(Stored items)

= = =

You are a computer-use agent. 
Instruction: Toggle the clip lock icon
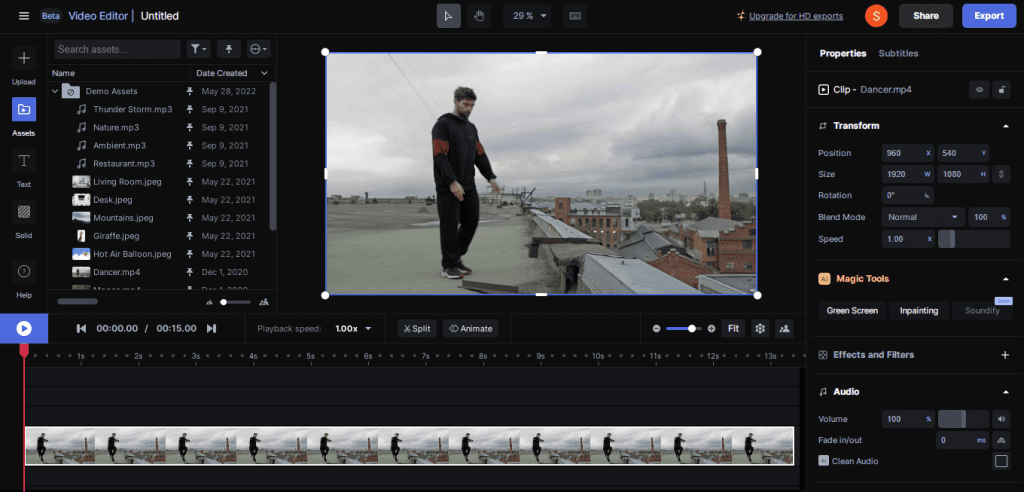[x=1001, y=89]
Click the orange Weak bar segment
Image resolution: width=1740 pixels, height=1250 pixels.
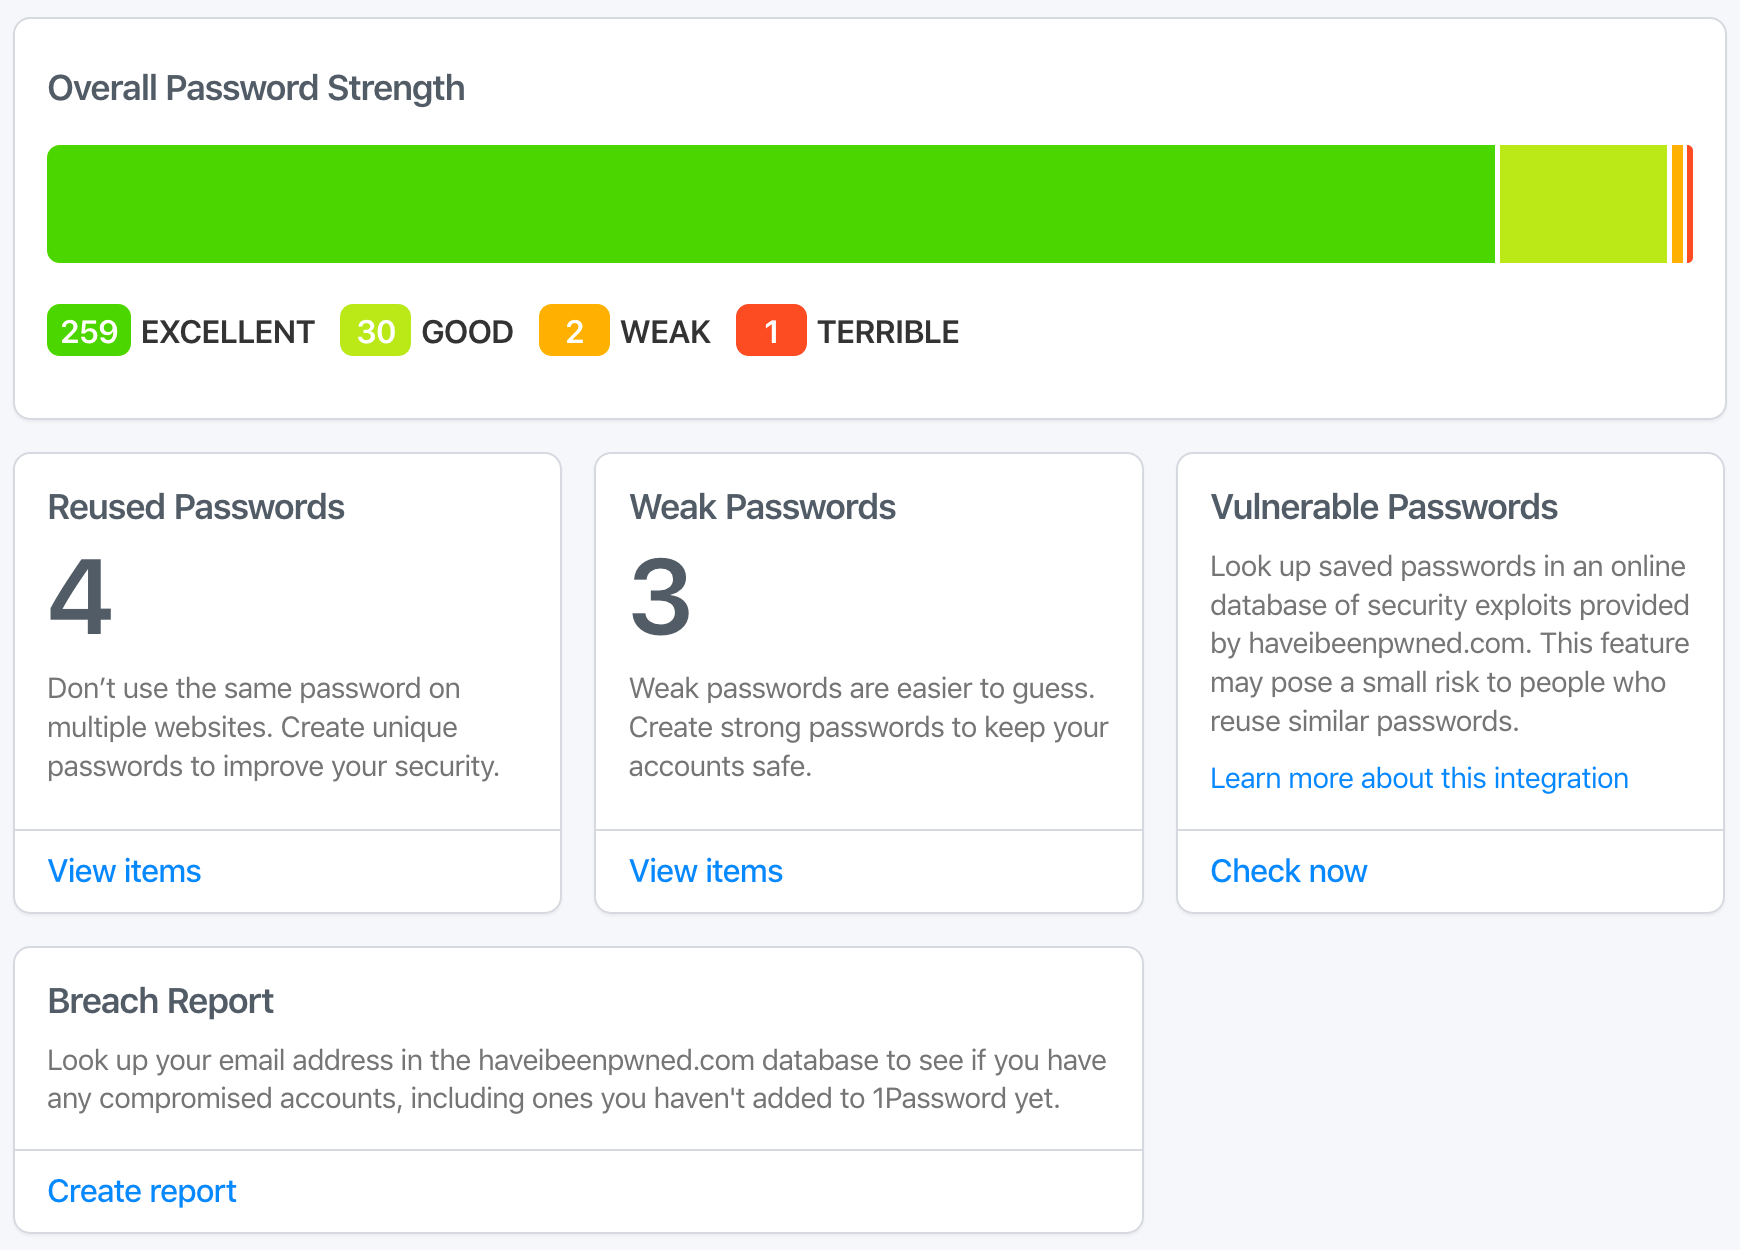click(1677, 204)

= = =

- TASK INSTRUCTIONS
Output a verbatim copy of the lines from the line containing "Click the orange Weak bar segment" through the end of the data, both included, without any images.

- TASK OUTPUT
Click the orange Weak bar segment
Image resolution: width=1740 pixels, height=1250 pixels.
click(1677, 204)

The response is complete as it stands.